According to Wireless Intelligence, the Middle East has surged to become the second-fastest growing mobile phone market in the world. With penetration set to cross the 50% mark, over 150 million handsets in circulation and a 30% growth rate in 2006, the Middle East is now only trailing Africa as the fastest-growing market. Turkey, Iran and Saudi Arabia represent almost 70% of total connections in the Middle East. In these markets, the average market penetration is around 67%, which is above the average market penetration rate for the region (50%). Saudi Arabia is the second biggest market in the Middle East; it represents about 15% of total connections in the region. At the end of 2006, Saudi Arabia passed the 20 million connections mark, and the market is expected to grow by almost 30% each year.

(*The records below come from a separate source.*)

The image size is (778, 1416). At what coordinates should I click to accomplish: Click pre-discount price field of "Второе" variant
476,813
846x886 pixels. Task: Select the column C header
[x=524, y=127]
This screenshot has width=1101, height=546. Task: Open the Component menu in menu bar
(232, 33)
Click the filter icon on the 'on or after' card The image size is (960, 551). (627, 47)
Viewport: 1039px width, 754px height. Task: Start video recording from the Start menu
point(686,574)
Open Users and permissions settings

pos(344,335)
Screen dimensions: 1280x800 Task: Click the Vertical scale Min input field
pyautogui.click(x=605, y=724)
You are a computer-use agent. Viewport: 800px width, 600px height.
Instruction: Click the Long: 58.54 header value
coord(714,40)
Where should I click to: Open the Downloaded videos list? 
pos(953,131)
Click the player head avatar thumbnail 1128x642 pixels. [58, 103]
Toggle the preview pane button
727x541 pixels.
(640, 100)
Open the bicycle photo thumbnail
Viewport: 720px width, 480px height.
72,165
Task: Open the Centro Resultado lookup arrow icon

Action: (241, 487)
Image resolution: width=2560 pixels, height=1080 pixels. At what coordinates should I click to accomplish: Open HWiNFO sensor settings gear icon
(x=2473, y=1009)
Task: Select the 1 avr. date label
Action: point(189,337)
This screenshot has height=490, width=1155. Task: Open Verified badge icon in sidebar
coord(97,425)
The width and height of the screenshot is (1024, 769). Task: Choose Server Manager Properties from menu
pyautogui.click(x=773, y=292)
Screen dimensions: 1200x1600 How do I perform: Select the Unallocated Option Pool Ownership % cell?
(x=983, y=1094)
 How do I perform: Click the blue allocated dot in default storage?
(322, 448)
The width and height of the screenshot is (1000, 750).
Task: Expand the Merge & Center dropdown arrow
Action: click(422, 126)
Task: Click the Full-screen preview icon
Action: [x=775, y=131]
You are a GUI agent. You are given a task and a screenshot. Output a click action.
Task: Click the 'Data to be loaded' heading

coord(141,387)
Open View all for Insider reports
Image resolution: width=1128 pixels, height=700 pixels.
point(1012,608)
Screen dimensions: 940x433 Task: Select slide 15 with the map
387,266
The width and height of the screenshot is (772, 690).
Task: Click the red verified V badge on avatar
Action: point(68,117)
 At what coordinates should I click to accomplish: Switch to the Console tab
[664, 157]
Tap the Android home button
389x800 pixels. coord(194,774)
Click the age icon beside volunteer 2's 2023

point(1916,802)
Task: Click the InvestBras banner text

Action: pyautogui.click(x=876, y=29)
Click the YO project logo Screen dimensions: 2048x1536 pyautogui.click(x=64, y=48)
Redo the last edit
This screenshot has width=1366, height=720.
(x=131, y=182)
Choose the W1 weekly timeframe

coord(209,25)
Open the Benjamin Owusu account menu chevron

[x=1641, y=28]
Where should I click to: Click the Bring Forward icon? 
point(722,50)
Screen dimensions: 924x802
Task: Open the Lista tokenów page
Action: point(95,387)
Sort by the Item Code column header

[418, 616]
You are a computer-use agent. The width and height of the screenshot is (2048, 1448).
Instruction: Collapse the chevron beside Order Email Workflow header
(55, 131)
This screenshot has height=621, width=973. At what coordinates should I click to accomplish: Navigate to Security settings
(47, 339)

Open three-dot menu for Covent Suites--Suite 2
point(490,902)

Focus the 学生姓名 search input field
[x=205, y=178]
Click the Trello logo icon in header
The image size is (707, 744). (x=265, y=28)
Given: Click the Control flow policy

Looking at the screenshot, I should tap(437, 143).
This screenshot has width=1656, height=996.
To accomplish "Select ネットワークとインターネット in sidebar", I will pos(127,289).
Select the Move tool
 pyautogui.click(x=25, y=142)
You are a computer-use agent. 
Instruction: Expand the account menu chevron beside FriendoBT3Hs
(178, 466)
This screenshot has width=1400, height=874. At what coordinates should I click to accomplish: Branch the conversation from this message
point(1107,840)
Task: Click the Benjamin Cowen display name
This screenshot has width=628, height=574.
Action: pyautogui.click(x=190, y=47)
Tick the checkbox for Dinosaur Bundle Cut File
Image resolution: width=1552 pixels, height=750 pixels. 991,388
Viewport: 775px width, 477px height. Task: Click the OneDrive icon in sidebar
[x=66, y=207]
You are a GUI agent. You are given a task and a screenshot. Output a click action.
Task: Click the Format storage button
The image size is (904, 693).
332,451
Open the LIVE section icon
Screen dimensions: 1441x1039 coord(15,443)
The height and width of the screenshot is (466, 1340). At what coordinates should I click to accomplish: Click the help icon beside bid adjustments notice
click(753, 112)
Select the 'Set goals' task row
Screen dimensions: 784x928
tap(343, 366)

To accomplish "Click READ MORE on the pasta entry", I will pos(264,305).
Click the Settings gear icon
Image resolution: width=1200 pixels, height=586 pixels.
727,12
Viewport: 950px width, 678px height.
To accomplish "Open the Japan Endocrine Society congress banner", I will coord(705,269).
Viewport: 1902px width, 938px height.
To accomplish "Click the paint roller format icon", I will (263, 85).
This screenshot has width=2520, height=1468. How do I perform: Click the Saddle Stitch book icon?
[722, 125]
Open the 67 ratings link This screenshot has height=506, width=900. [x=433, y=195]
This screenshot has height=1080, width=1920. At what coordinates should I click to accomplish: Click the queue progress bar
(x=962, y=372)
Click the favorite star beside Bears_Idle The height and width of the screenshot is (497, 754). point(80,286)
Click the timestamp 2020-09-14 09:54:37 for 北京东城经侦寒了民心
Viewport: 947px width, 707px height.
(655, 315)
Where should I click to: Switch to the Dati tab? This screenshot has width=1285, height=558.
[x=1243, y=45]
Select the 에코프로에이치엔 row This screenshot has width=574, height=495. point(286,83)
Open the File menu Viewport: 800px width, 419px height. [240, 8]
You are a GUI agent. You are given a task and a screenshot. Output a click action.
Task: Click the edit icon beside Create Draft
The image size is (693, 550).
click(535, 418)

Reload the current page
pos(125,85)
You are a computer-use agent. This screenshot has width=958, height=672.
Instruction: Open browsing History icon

Saudi Arabia with a population of 23 million already comprises the largest telecommunications markets in the Arabian Gulf and is one of the fastest growing in the Middle East. The sector which has some 4 million fixed lines and 20 million mobile lines has been expanding at a rate of 30% a year.

The acceleration in services has been boosted by deregulation and partial privatization of the national telecoms provider Saudi Telecommunications Company. This was sealed in a 2003 initial public offering of 30% of the latter's shares. Prior to this the government had liberalized the sector and opened it up to foreign investment and competition.